Playing the drunken Irish gardener, Aloysius Gogarty, is one of the most prominent supporting actors in the business, Barry Fitzgerald, one who could steal a scene merely by walking into it. Bing Crosby discovered that with Going My Way, in which Fitzgerald's supporting role proved so memorable that it landed him Oscar nominations for both Best Supporting Actor and Best Actor, the only time that's ever happened. This is a surprisingly short part for him but he makes the most of it. 'If one more thing happens to upset me, I'd be seeing things,' he says, just as the leopard jumps up on the table next to him and causes him to rush back to the house to describe 'a cat, as big as a cow, with eyes like balls of fire!' As the delightfully incompetent cop, Constable Slocum, there's Walter Catlett, the most prominent of Hepburn's comedy coaches and a fine and prolific comedian in his own right, even though he is not particularly remembered today.
Bizarrely he's less remembered than the 'actor' who played George the dog, Aunt Elizabeth's wire haired fox terrier who steals away David's final brontosaurus bone, the intercostal clavicle, and buries it in the garden. This is Asta, the spark for a surge in wire haired fox terriers in the thirties after his prominent role in The Thin Man. He appeared in three of the sequels and three other films too: this one, plus The Awful Truth and Topper Takes a Trip, perhaps coincidentally two of them Cary Grant pictures and the third a sequel to one. He gets wrestling scenes with Baby that look rather dangerous, but mostly sets up other scenes like the search for the bone that begins with Grant dressed up for the hunt and Hepburn as a Chinese peasant, something that foreshadowed yet another horrendous casting decision she was later subjected to, starring in yellowface in Dragon Seed, more racially insulting than all the Charlie Chan films put together.

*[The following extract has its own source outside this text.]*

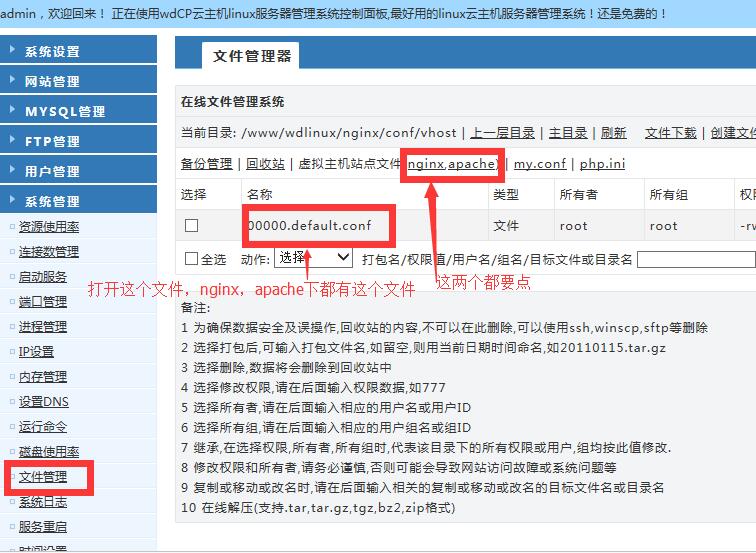
Task: Click the nginx vhost link
Action: (425, 163)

The initial success is the script which is as delicious a screwball comedy as Hollywood ever shot, up there with Twentieth Century, His Girl Friday and It Happened One Night. It may be the most definitive, given that the screwball tradition of deflating the upper classes happens here not just to high society, but to museums, psychiatrists and the police too. It's the most consistent classic comedy of them all, in my opinion, so packed with witty dialogue that it becomes the soundtrack and Hepburn, Grant and the supporting actors simply relish their lines. Keeping control over the chaos is Howard Hawks, who explained his failure by suggesting that it was too madcap without any straight characters to ground the humour. I can't help but wonder if that's why it's so well regarded today in our modern ADD world where we don't care about grounding. There's simply no opportunity for us to get distracted, something which makes it much more modern than any other comedy from its era and much more funny than anything else from ours.